# TASK INSTRUCTIONS
Arrange every line of the items below as a numbered list, skipping blank lines. Leave the pictures out.
— START OF GIVEN ENTRIES —
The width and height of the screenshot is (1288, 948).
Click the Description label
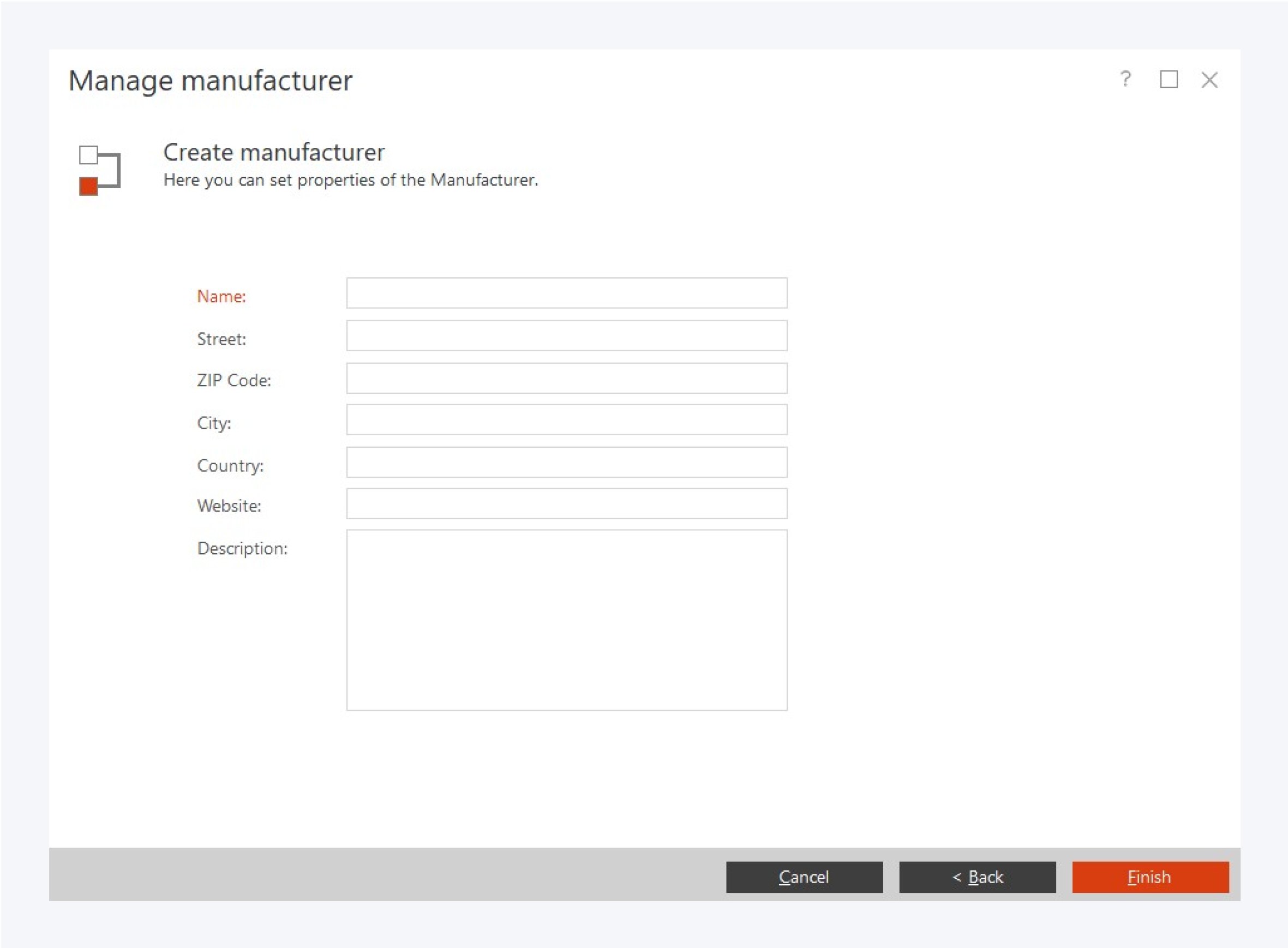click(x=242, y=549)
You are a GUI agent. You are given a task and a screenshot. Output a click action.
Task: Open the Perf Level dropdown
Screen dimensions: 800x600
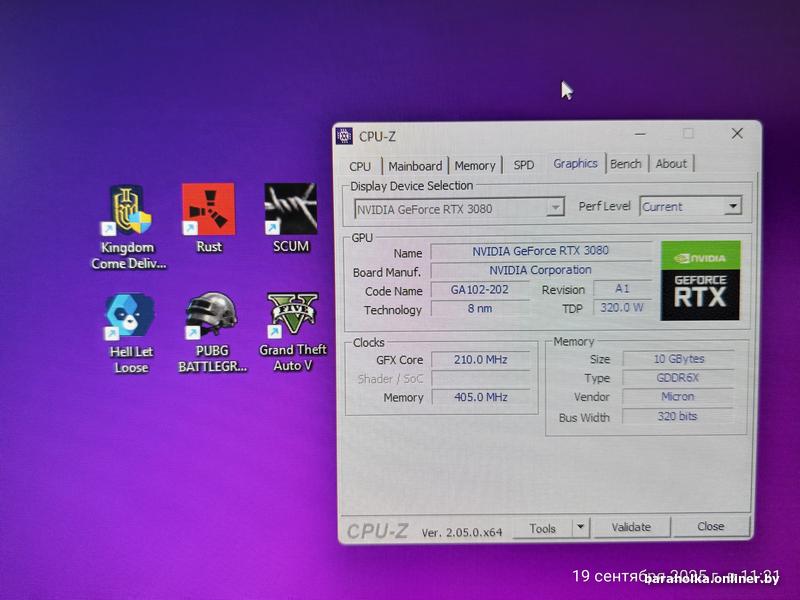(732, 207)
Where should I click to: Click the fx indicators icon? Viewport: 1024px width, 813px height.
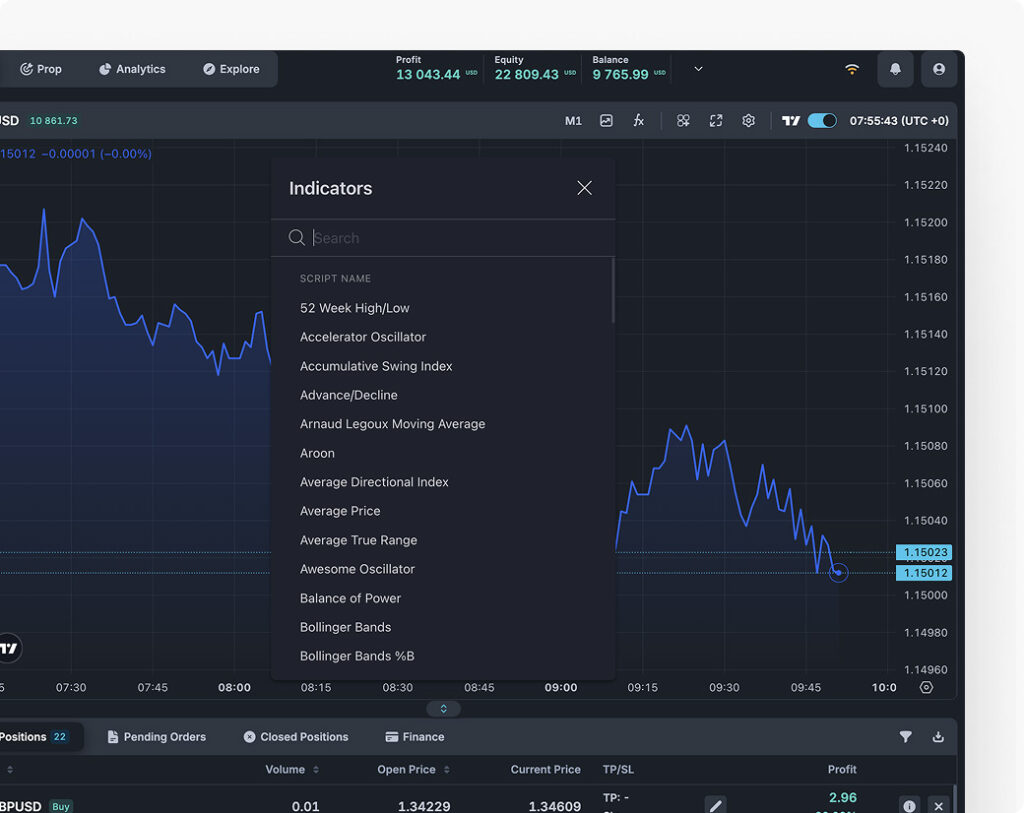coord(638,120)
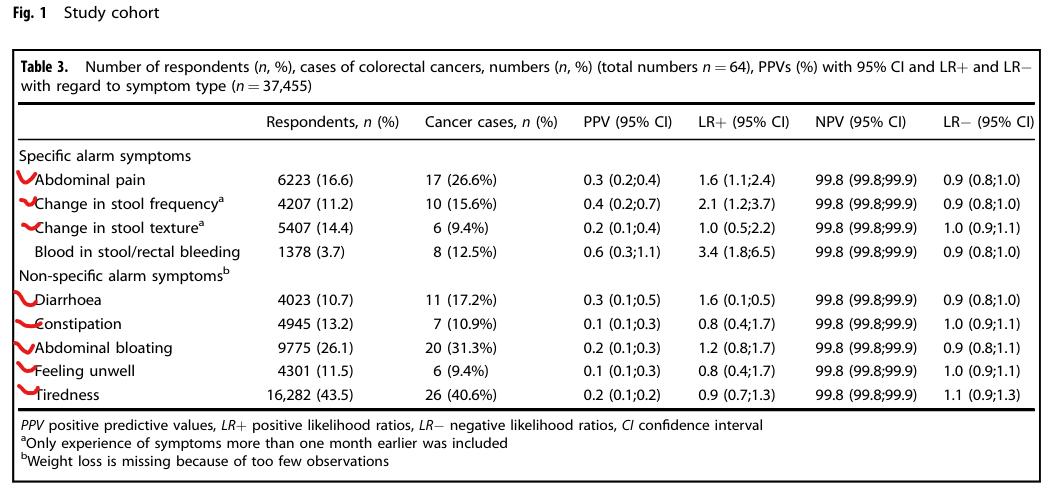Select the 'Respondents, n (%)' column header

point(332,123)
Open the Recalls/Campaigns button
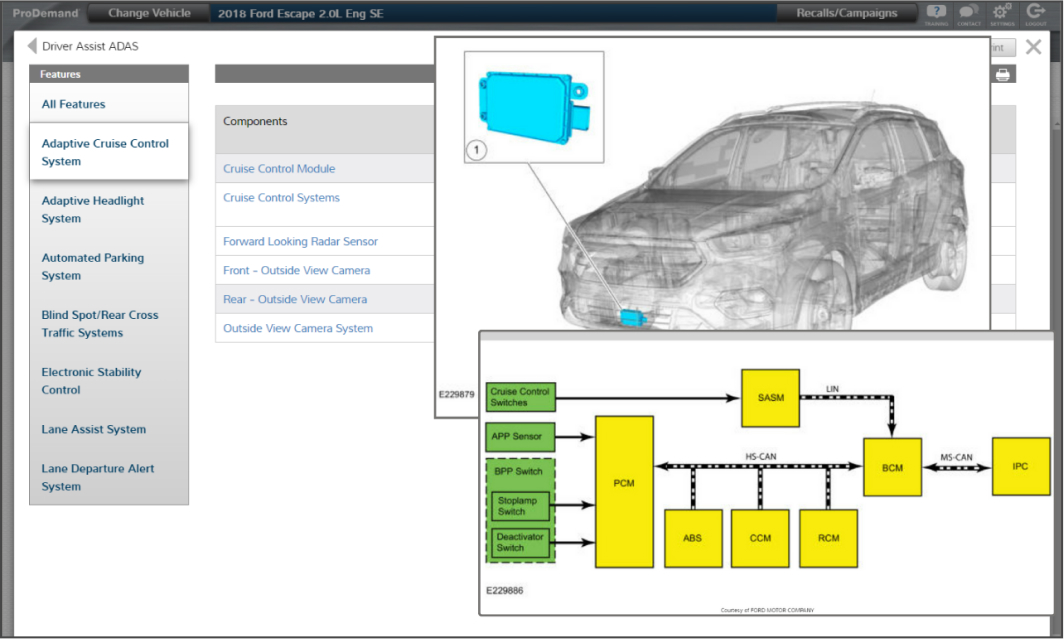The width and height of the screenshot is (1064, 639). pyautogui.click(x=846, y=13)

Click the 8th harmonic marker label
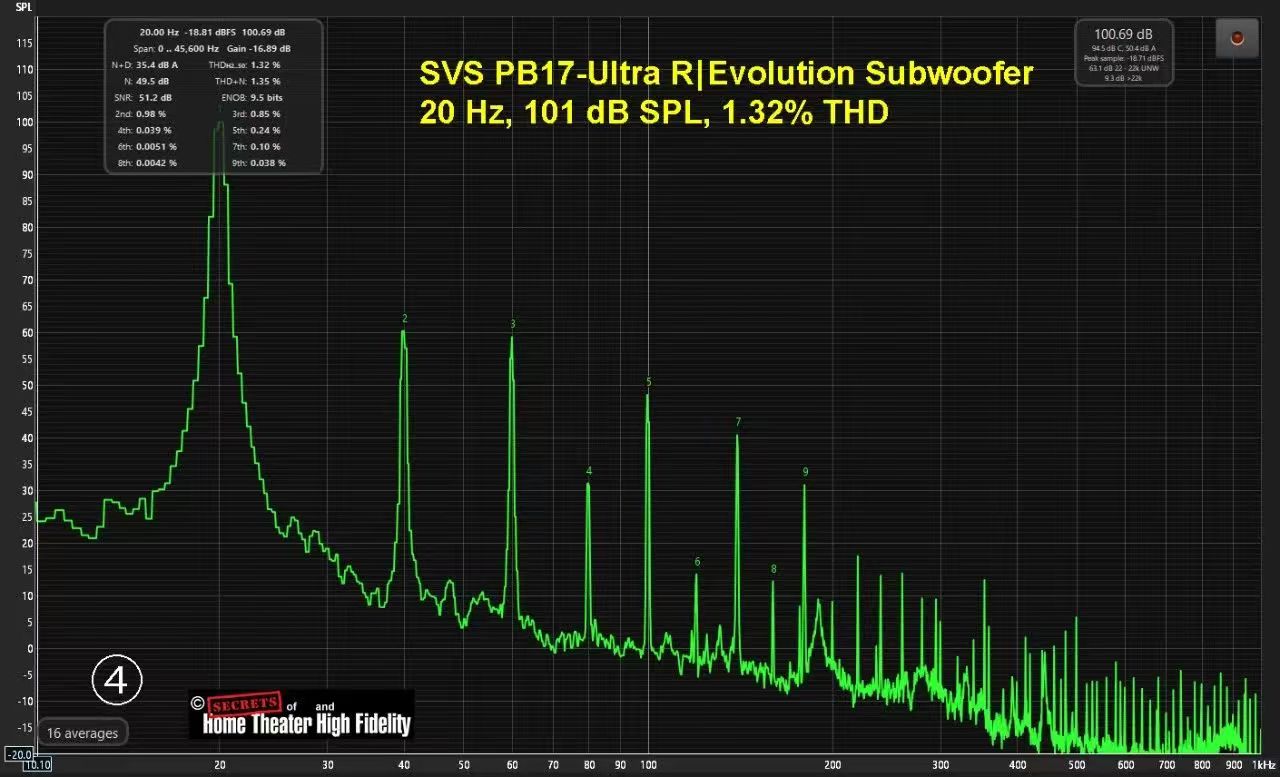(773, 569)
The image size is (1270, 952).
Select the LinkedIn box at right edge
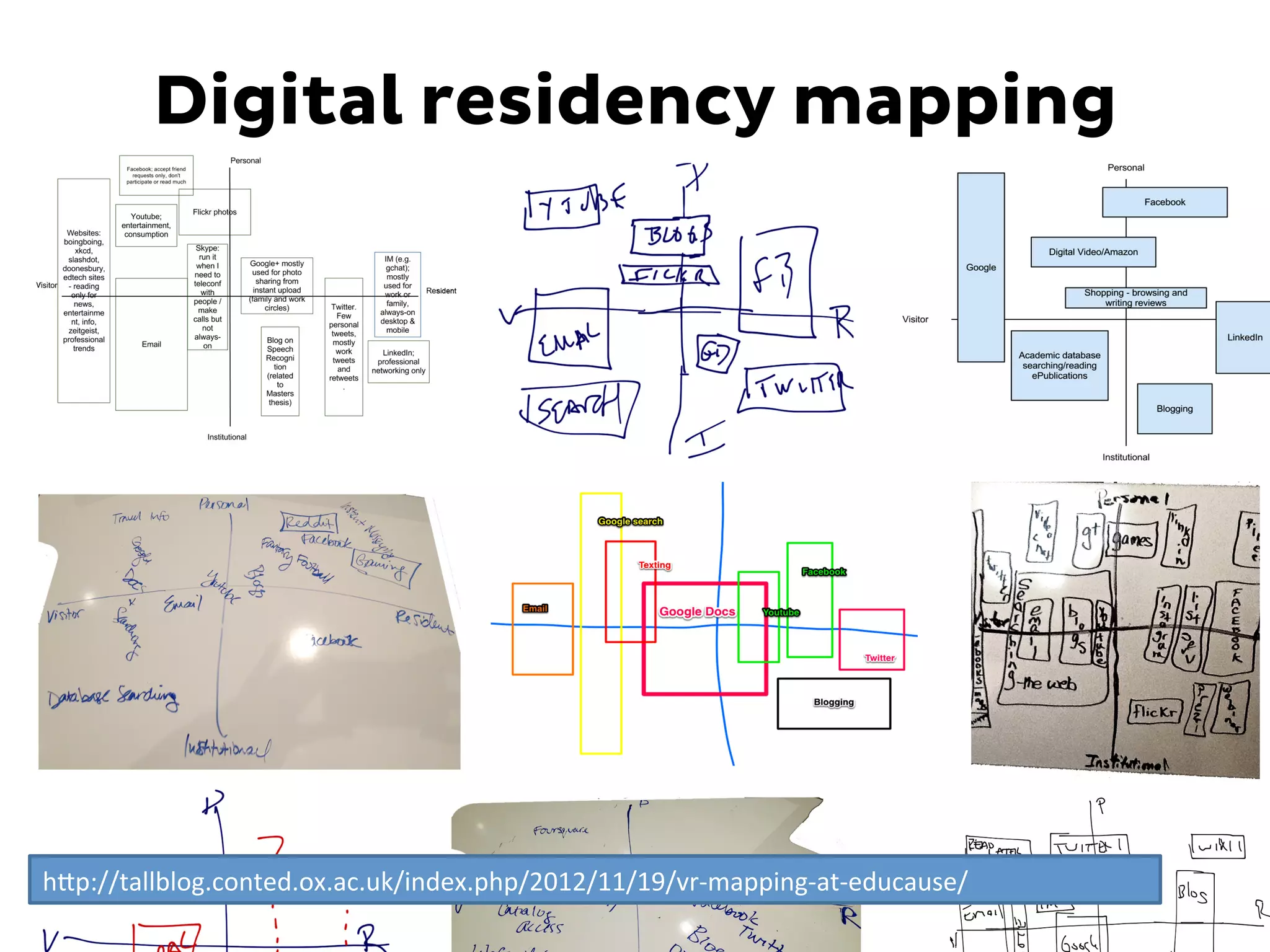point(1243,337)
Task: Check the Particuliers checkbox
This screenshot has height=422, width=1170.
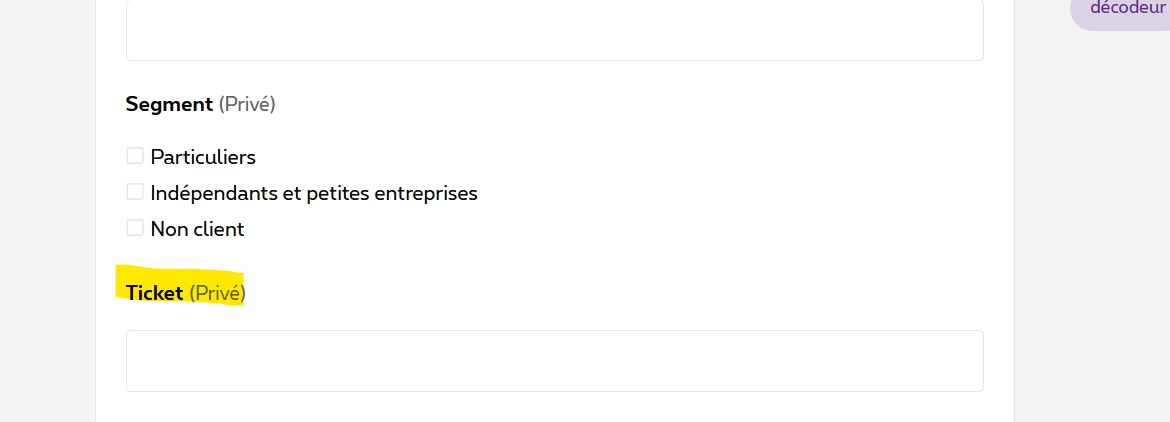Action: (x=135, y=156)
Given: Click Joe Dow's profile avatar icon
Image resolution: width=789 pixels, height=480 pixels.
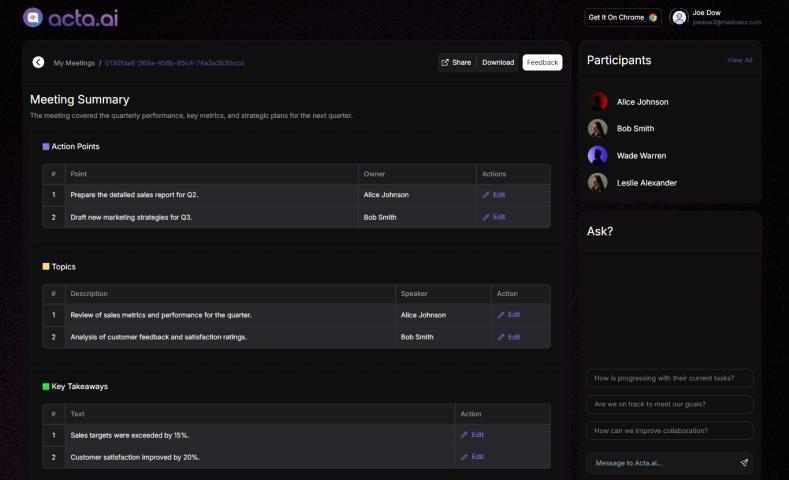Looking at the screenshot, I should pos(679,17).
— END OF GIVEN ENTRIES —
# ANSWER
1. The width and height of the screenshot is (1288, 948).
2. Click the Description label
3. click(x=242, y=549)
4. You are a GUI agent. You are given a task and a screenshot. Output a click action.
5. Task: Open the Perf Level dropdown
6. Screen dimensions: 800x600
7. (732, 207)
8. Where should I click to: Click the fx indicators icon? Viewport: 1024px width, 813px height.
9. coord(638,120)
10. Select the 'Respondents, n (%)' column header
11. point(332,123)
12. Open the Recalls/Campaigns button
13. The width and height of the screenshot is (1064, 639). pyautogui.click(x=846, y=13)
14. Click the 8th harmonic marker label
15. (773, 569)
16. The image size is (1270, 952).
17. Select the LinkedIn box at right edge
18. point(1243,337)
19. Task: Check the Particuliers checkbox
20. This screenshot has height=422, width=1170.
21. Action: (x=135, y=156)
22. Given: Click Joe Dow's profile avatar icon
23. Image resolution: width=789 pixels, height=480 pixels.
24. Looking at the screenshot, I should pos(679,17).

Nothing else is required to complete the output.